Doubtless you can find Fleetwood Mac purists who preferred the group in their British blues heyday, before they added Lindsey Buckingham and Stevie Nicks and released such disappointments as Fleetwood Mac and Rumours (combined sales: 47 million).

Was Genesis all downhill after Peter Gabriel left in 1975? It was certainly a different band, moving from prog rock to pop rock, and shedding additional members. One of their albums was called And Then There Were Three. It was as a trio that they finally went multi-platinum.

Yes has recently been touring with only a single member of their original line-up (guitarist Steve Howe), and Chicago’s latest incarnation has only three of the original seven members, and none of the principal singers.

Blur and U2 are two bands that have never altered their four-man teams, but Jethro Tull, Megadeth, Soul Asylum, the Beach Boys, the Cure, AC/DC, Anthrax, Boston, Lynyrd Skynyrd, Chic, Foreigner, Iron Maiden, Judas Priest, and Deep Purple have all toured with just a single original member.

Carl Palmer is the only extant member of Emerson, Lake & Palmer, but he keeps touring as ELP. Don Henley is the last of the Eagles, Bill Payne is the only touring Little Feat, Evan Dando is the final Lemonhead, Ralf Hütter the only piece of Kraftwerk, Robert Fripp the sole royal left in King Crimson.

And then there’s ABBA Voyage, a concert with precisely zero members of the band, just virtual avatars (inevitably dubbed “ABBAtars”) lip-syncing to the real voices. It’s such a success in a purpose-built venue in East London (an ABBAtoir?) that other cities are considering featuring their own zero-percent ABBA phenomenon.

Does it matter? Is this the solution to the shrinking and dying of bands? Elvis Presley has been touring as nothing more than a video with a live orchestra for years, and the late Tupac Shakur (who was gunned down in 1996) performed as a hologram at the Coachella Festival in 2012.

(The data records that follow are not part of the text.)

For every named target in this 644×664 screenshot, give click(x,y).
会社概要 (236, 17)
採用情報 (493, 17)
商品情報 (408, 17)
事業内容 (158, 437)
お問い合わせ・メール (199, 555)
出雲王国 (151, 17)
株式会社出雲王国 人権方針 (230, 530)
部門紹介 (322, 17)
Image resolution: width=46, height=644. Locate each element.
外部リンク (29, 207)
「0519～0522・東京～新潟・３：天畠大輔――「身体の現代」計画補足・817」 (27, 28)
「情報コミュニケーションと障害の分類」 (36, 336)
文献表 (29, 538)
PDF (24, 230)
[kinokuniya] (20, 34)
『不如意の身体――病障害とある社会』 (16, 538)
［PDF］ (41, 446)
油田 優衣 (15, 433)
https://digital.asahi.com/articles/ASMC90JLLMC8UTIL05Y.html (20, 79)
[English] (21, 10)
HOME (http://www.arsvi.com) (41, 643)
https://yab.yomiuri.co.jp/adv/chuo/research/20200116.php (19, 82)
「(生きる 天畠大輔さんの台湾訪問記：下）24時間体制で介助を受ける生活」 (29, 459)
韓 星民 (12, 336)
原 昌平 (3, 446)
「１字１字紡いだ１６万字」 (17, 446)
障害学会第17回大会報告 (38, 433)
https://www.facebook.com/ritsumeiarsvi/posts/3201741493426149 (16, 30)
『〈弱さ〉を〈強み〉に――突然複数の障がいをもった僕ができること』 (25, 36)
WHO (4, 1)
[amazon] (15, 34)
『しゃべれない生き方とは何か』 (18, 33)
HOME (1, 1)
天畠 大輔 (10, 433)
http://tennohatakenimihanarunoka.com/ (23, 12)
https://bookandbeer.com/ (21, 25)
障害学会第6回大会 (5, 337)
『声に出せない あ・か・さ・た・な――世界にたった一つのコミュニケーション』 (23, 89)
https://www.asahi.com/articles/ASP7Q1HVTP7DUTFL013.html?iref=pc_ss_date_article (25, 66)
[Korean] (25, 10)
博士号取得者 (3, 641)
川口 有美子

But why stop at Elvis, Tupac, and ABBA? Why not bring back the Beatles for a series of rooftop concerts (so you can hear them this time)? Why not George Gershwin performing “Rhapsody in Blue” live at Carnegie Hall? How about summoning up an AI-generated Frank Sinatra or a pixelated Jenny Lind (1820-1887) to sing a selection of her Victorian hits?

Is this what we all demand? With ticket prices stretching into the four figures for concerts featuring only a single original member, why not give the audience what they really want: the original musicians, in their prime, together again? It would be 100 percent of the band forever — performed by exactly no one. 

J.B. Miller is an American writer living in England, and is the author of My Life in Action Painting and The Satanic Nurses and Other Literary Parodies.